Selain karena terlambatnya pembayaran gaji, penetapan pejabat pelaksana tugas (Plt) secara massal juga menjadi faktor pemicu kegaduhan tersebut.
Akademisi Untirta Lia Riesta Dewi mengatakan, penetapan Plt itu yang berdasarkan Peraturan Gubernur (Pergub) Banten yang dibentuk berdasarkan Keputusan Menteri Dalam Negeri RI Nomor 050-5889 Tahun 2021, seharusnya tercantum ketentuan Peralihan dan Penutup.
“Artinya, pada saat Pergub sudah masuk dalam berita daerah, tidak langsung besok diberlakukan tapi menunggu proses, misalnya enam bulan, ada rentan waktu agar tak terjadi kekosongan hukum, ada transisi pada saat perubahan SOTK,” ujar Lia melalui telepon seluler, Senin, 16 Januari 2023 malam.

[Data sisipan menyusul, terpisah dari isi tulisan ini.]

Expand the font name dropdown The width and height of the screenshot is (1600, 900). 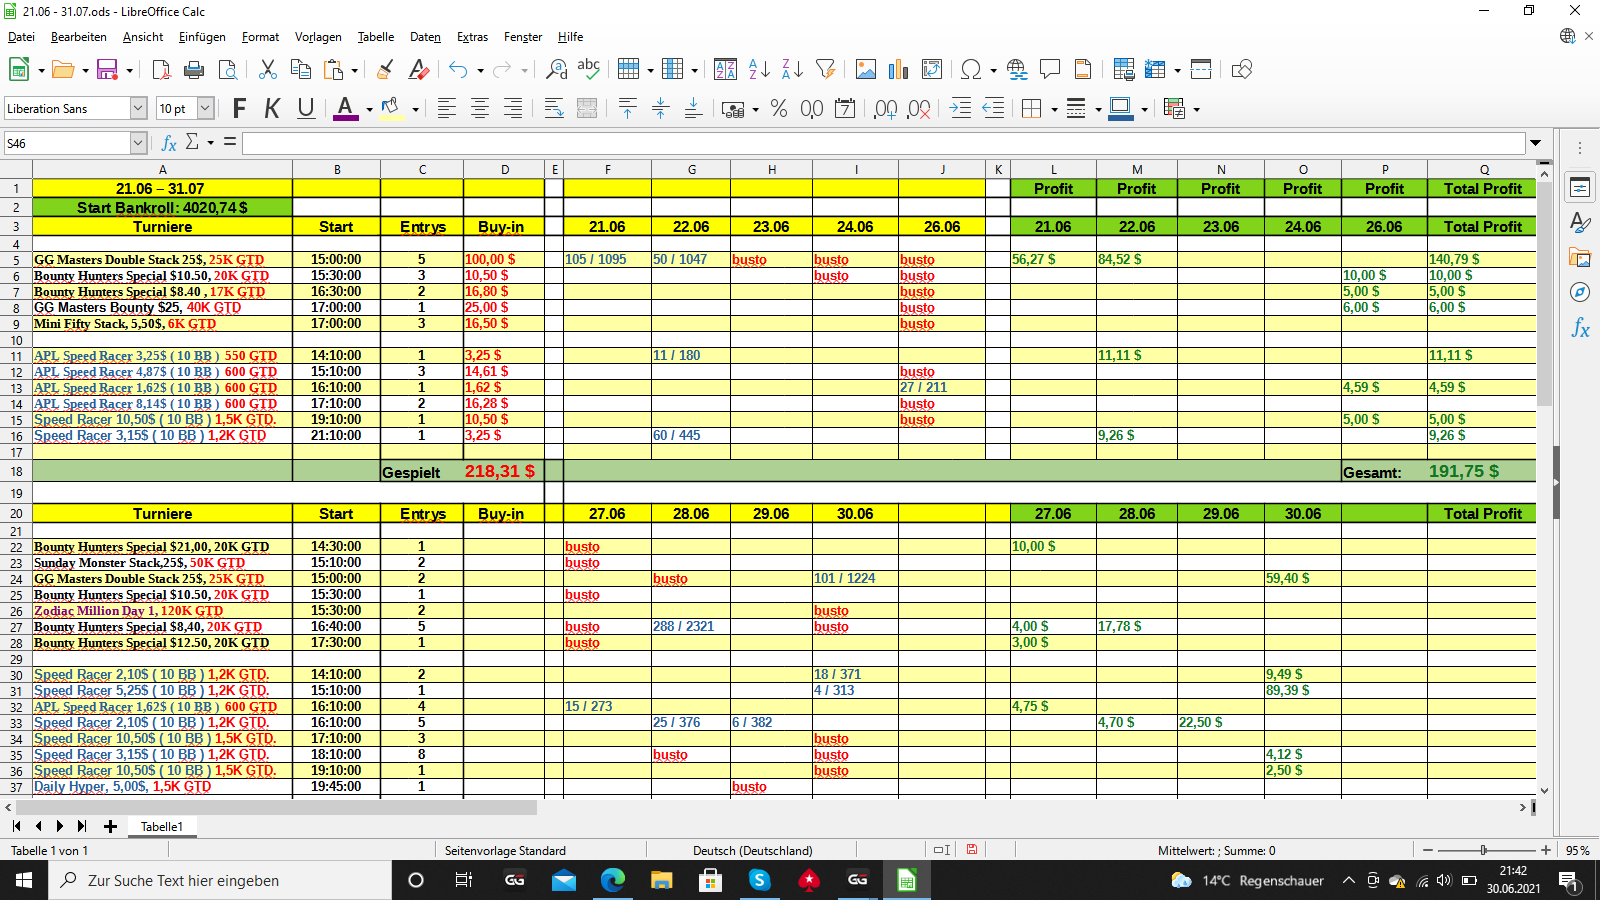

Kata dia, seharusnya dalam Pergub juga dibunyikan berapa lama harus menunggu menjadi pejabat definitif. Untuk itu, lima Pergub itu harus dikritisi.
Apabila dalam ketentuan Peralihan atau Penutup berbunyi transisi berapa lama, maka tak terjadi Plt. Lia menilai penyusun Pergub tidak cermat dan melupakan pasal yang begitu penting untuk mencegah kekosongan hukum dan menimbulkan kericuhan, sehingga sekarang menjadi gaduh.